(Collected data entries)
=-=-=-=-=
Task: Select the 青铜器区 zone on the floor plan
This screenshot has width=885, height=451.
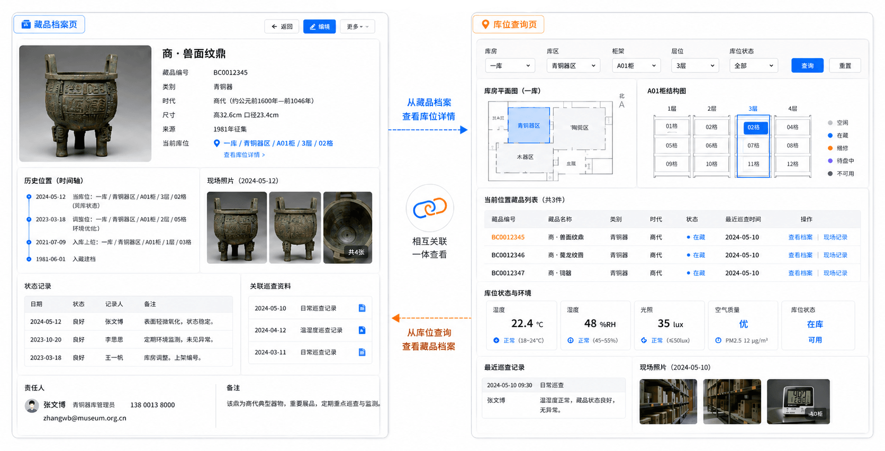Action: pos(529,125)
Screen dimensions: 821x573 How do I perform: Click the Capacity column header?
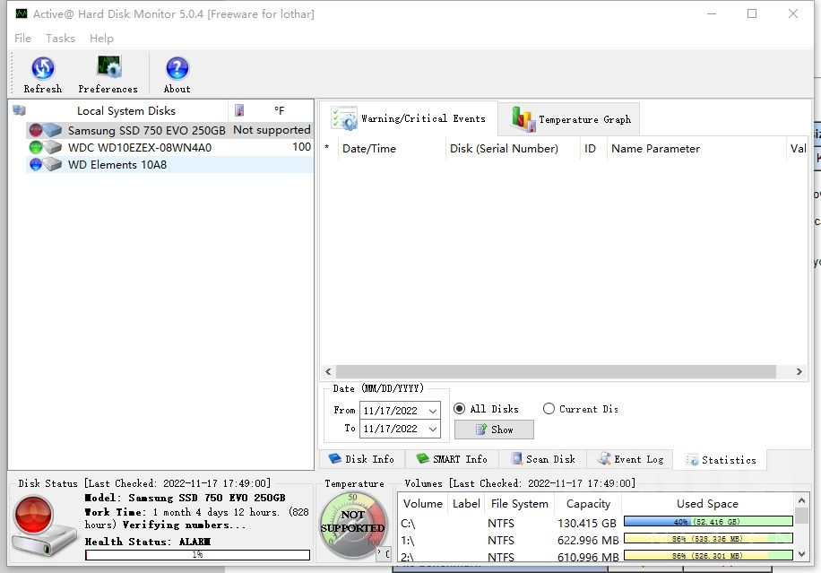pyautogui.click(x=588, y=504)
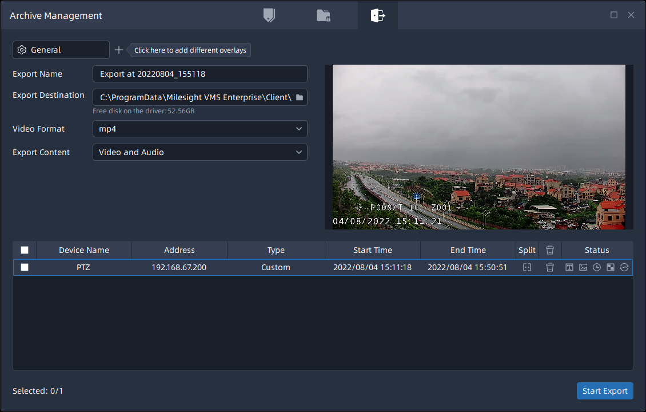Viewport: 646px width, 412px height.
Task: Browse for export destination folder
Action: 300,97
=-=-=-=-=
**WHAT THIS TASK INVOLVES:** Transcribe the records word for word and include no pictures.

**EXPECTED OUTPUT:**
Task: Select the 青铜器区 zone on the floor plan
This screenshot has width=885, height=451.
Action: pos(529,125)
Screen dimensions: 821x573 How do I perform: Click the Capacity column header?
pyautogui.click(x=588, y=504)
Viewport: 646px width, 412px height.
Task: Browse for export destination folder
Action: 300,97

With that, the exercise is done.